- Relator(a)
- Sergio Pinto Martins
- Órgão julgador
- 8ª Turma
- Data do julgamento
- 15/10/2025
- Data de publicação
- 20/10/2025
TST – Recurso de Revista 0000611-95.2011.5.04.0012, Rel. Sergio Pinto Martins, 8ª Turma, j. 15/10/2025, p. 20/10/2025
EMENTA: GMSPM/kvgn/lra RECURSO DE REVISTA – REGÊNCIA PELA LEI Nº 13.467/2017 – TERCEIRIZAÇÃO. ATIVIDADE-FIM. LICITUDE. RECONHECIMENTO DE VÍNCULO EMPREGATÍCIO DIRETAMENTE COM O TOMADOR DE SERVIÇOS. IMPOSSIBILIDADE. TRANSCENDÊNCIA POLÍTICA RECONHECIDA. A matéria relacionada à licitude da terceirização foi debatida pelo STF, tendo sido fixada a tese de repercussão geral, em sessão realizada no dia 30/8/2018, correspondente ao tema 725, no sentido de que " é lícita a terceirização ou qualquer outra forma de divisão do trabalho entre pessoas jurídicas distintas, independentemente do objeto social das empresas envolvidas, mantida a responsabilidade subsidiária da empresa contratante " (ADPF 324/DF e RE 958252/MG).
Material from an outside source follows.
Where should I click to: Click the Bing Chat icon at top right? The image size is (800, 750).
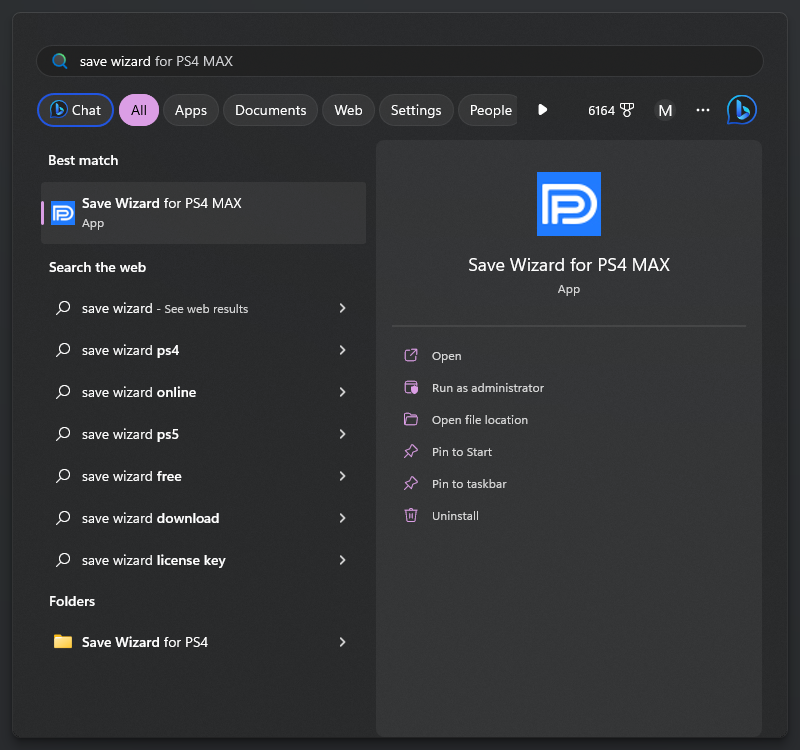741,110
Consequentemente, não há falar em vínculo direto de emprego com a tomadora, porque a pretensão da parte está fundamentada na ilicitude da terceirização. Esta Corte Superior firmou o entendimento de que a licitude da terceirização, contudo, não impede o reconhecimento do vínculo de emprego diretamente com o tomador de serviços na hipótese em que ficar nitidamente comprovada a presença dos elementos fático-jurídicos da relação de emprego, o que resultaria no desvirtuamento da terceirização, com a finalidade de fraudar a legislação trabalhista. No presente caso, a Corte Regional reconheceu o vínculo de emprego da parte reclamante com o tomador de serviço com fundamento unicamente no fato de que a terceirização ocorreu na atividade-fim da empresa tomadora, o que está em desacordo com a atual jurisprudência da Suprema Corte. Recurso de revista de que se conhece e a que se dá provimento. (Tribunal Superior do Trabalho (8ª Turma). Acórdão: 0000611-95.2011.5.04.0012. Relator(a): SERGIO PINTO MARTINS. Data de julgamento: 15/10/2025. Juntado aos autos em 20/10/2025.)